In the town, the population was spread out, with 24.1% under the age of 18, 7.2% from 18 to 24, 25.2% from 25 to 44, 27.0% from 45 to 64, and 16.5% who were 65 years of age or older. The median age was 40 years. For every 100 females, there were 84.5 males. For every 100 females age 18 and over, there were 94.1 males.

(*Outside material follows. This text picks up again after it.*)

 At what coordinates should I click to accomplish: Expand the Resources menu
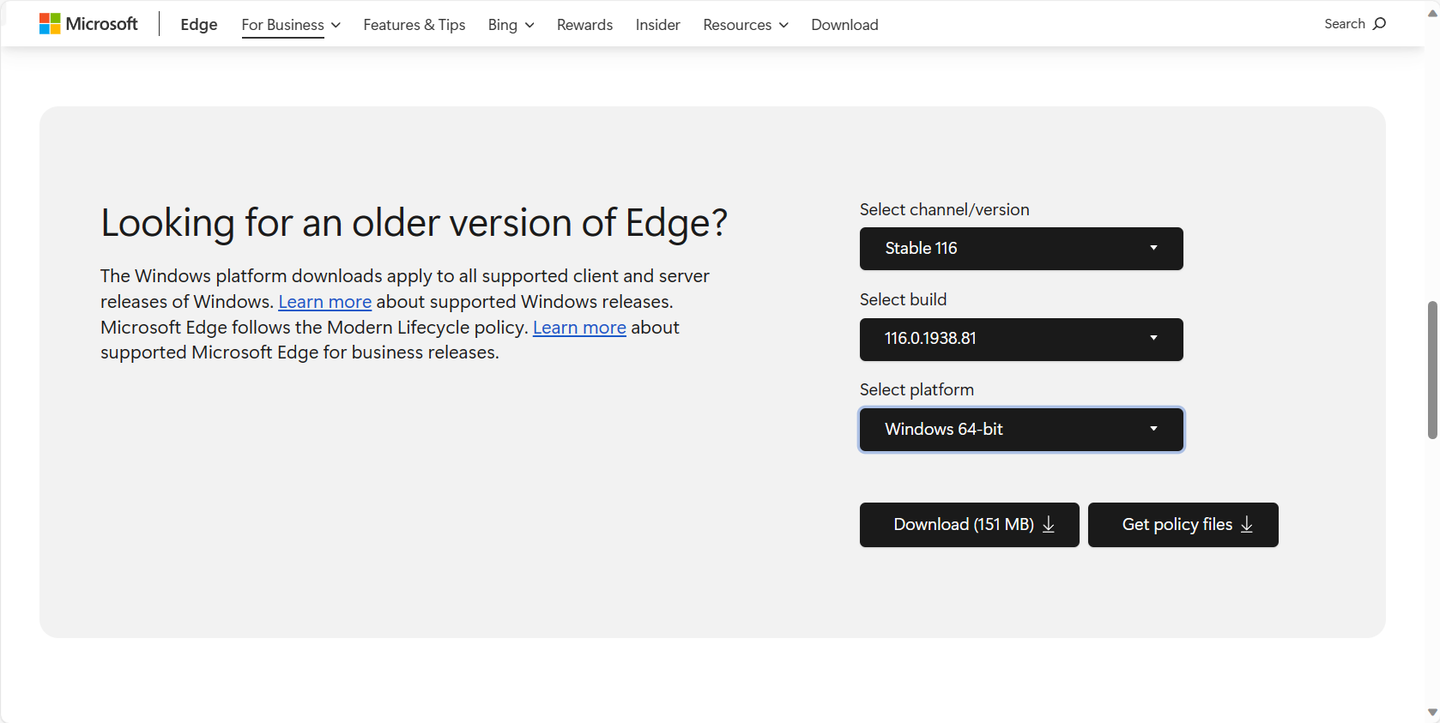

The median income for a household in the town was $29,375, and the median income for a family was $32,083. Males had a median income of $25,500 versus $24,583 for females. The per capita income for the town was $13,917. About 18.4% of families and 29.8% of the population were below the poverty line, including 51.5% of those under age 18 and 7.0% of those age 65 or over.

Historical population
| Census | Pop. | Note | %± |
| 1920 | 332 |  | — |
| 1930 | 473 |  | 42.5% |
| 1940 | 428 |  | −9.5% |
| 1950 | 351 |  | −18.0% |
| 1960 | 351 |  | 0.0% |
| 1970 | 315 |  | −10.3% |
| 1980 | 388 |  | 23.2% |
| 1990 | 341 |  | −12.1% |
| 2000 | 345 |  | 1.2% |
| 2010 | 287 |  | −16.8% |
| 2020 | 208 |  | −27.5% |
U.S. Decennial Census

==Education==
Butler is in the Arapaho Public Schools school district.

There was previously a Butler school district. In 1989, the district's enrollment was 180. In 2008, the district administration was seeking a merger with Arapaho school district. The merger occurred that year.